**Task**.
Establish how many lines in the entries hold the string "calendar". The number by itself is the whole answer.

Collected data

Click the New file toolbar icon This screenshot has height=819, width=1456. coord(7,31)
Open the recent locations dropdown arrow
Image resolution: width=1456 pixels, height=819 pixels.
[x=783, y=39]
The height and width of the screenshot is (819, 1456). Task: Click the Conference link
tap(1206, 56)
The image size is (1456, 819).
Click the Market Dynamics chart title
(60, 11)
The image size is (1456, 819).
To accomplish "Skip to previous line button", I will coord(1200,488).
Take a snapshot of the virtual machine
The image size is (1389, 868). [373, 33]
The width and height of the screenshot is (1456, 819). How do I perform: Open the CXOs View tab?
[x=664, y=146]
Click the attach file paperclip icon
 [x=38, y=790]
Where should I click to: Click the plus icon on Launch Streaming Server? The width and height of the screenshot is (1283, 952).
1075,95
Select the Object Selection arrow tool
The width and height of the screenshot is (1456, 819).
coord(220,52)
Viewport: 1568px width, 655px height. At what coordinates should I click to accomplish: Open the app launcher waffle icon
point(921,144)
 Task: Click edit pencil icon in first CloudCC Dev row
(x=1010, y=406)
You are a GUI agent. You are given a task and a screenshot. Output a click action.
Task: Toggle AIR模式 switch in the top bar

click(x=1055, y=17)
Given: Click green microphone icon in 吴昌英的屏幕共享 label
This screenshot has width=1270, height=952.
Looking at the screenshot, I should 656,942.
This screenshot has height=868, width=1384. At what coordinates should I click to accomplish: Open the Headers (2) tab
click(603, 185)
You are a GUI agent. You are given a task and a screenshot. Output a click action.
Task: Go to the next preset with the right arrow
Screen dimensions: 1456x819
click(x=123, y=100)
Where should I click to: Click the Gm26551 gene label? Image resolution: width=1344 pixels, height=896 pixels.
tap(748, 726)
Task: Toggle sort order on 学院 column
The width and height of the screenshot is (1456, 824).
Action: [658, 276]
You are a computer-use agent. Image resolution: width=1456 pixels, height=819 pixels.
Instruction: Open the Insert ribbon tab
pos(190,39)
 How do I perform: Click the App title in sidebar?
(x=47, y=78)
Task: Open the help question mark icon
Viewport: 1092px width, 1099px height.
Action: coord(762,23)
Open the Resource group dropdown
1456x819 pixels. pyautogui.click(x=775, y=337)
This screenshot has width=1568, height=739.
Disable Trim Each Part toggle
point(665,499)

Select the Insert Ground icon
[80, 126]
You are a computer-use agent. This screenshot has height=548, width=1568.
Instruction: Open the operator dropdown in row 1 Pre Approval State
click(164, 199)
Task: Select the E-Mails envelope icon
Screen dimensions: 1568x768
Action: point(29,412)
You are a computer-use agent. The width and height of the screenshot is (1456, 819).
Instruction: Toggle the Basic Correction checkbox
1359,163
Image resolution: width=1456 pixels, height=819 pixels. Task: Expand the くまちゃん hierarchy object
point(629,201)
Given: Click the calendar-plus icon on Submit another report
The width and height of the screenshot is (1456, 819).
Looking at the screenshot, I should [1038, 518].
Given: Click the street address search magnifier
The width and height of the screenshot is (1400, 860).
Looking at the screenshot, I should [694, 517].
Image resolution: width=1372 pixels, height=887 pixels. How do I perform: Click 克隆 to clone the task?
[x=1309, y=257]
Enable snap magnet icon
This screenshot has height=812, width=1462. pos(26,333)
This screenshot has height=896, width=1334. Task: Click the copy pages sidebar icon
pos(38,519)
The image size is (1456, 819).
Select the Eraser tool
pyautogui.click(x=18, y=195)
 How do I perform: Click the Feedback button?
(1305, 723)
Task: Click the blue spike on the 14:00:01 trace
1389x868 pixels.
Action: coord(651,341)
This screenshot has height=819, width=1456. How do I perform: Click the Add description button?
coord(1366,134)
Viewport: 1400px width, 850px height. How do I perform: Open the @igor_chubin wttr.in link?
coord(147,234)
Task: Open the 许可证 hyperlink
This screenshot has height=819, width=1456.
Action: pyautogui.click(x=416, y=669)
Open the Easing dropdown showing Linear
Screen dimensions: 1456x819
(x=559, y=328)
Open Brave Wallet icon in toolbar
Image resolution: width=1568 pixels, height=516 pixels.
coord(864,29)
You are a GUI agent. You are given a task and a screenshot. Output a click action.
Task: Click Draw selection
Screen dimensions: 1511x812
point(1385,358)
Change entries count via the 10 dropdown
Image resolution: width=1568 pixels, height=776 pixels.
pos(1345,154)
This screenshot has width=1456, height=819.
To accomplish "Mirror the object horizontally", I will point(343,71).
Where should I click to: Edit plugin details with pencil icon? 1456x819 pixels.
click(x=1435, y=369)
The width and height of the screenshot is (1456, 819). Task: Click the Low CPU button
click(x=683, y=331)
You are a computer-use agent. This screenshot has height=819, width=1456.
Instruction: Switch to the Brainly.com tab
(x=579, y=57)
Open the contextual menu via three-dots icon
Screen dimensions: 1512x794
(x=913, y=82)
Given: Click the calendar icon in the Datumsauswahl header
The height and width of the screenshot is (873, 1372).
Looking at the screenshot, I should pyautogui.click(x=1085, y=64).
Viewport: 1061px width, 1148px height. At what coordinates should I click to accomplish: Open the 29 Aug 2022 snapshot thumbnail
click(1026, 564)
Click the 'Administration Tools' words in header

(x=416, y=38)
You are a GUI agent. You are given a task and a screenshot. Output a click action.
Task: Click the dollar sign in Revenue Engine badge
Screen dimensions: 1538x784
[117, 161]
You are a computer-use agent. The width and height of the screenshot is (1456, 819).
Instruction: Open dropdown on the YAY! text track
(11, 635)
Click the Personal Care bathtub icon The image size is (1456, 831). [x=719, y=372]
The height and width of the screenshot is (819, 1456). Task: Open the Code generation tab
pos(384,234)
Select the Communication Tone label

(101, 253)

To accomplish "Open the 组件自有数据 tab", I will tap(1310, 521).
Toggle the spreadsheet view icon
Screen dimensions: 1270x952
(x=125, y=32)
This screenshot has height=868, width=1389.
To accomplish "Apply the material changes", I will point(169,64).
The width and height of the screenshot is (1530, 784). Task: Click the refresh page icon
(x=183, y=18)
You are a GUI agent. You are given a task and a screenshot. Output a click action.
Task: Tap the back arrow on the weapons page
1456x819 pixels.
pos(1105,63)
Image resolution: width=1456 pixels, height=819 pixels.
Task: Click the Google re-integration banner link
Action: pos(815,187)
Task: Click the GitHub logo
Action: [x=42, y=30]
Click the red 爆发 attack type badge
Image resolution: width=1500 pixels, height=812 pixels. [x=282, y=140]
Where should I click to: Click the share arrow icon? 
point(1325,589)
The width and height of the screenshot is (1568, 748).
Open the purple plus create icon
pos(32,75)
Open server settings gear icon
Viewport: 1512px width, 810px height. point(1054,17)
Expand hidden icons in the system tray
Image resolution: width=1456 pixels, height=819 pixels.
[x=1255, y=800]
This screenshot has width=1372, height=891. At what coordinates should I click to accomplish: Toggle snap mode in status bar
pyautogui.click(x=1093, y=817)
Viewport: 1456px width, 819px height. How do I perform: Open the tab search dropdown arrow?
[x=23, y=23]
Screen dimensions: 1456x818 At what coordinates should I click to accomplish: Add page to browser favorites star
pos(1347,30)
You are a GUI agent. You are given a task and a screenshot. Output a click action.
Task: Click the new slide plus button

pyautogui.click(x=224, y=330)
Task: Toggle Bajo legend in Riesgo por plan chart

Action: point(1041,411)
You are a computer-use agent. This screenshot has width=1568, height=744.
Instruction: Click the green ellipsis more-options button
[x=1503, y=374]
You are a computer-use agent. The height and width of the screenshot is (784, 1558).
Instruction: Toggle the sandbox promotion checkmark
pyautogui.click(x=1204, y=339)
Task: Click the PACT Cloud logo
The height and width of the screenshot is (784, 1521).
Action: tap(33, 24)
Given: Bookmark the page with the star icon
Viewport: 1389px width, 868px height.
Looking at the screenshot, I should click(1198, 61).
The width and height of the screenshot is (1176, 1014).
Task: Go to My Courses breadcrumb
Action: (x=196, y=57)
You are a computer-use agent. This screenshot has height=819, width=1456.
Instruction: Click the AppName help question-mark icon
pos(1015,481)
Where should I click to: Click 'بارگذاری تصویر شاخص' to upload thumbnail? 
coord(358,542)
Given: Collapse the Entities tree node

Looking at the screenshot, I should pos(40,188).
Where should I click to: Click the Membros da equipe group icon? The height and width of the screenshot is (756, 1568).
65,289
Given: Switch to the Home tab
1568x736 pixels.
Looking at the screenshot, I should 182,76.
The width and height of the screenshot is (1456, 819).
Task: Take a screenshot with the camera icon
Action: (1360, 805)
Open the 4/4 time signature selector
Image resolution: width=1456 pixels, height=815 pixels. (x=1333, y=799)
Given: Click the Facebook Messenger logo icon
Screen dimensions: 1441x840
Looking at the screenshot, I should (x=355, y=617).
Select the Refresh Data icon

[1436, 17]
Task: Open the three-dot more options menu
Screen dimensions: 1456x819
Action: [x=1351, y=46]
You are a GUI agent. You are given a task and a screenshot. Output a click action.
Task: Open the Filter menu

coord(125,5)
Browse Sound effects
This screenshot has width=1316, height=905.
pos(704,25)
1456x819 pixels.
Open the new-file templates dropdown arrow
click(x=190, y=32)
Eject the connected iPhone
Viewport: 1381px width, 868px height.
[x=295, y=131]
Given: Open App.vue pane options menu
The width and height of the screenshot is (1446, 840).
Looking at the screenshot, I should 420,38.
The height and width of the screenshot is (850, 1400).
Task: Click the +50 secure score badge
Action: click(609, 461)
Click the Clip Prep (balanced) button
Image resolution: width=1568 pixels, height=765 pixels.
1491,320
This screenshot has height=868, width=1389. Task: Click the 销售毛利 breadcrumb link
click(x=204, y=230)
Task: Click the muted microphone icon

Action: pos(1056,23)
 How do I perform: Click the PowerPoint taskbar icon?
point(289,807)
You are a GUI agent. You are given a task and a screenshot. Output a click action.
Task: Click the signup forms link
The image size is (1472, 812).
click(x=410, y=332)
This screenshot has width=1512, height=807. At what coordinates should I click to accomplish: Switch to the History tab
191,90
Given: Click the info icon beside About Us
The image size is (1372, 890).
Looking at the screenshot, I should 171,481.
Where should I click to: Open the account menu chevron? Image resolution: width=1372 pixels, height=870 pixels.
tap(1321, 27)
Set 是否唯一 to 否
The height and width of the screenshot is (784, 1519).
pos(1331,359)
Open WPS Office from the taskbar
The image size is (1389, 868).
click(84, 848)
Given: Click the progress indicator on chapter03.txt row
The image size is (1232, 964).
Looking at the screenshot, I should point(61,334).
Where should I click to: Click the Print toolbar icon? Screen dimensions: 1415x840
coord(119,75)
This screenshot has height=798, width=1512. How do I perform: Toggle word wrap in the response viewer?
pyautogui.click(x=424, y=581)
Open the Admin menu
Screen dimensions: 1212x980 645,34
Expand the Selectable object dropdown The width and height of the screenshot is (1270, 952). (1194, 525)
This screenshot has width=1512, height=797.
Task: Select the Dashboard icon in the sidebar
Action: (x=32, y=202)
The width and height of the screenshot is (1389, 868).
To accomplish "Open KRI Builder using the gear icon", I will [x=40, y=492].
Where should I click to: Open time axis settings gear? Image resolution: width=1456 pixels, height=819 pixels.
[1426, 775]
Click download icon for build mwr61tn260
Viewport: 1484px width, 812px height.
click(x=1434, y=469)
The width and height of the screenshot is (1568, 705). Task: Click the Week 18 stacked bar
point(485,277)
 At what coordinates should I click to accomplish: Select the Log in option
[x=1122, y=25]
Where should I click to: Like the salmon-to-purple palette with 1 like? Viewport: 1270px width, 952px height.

**Solution for this problem**.
2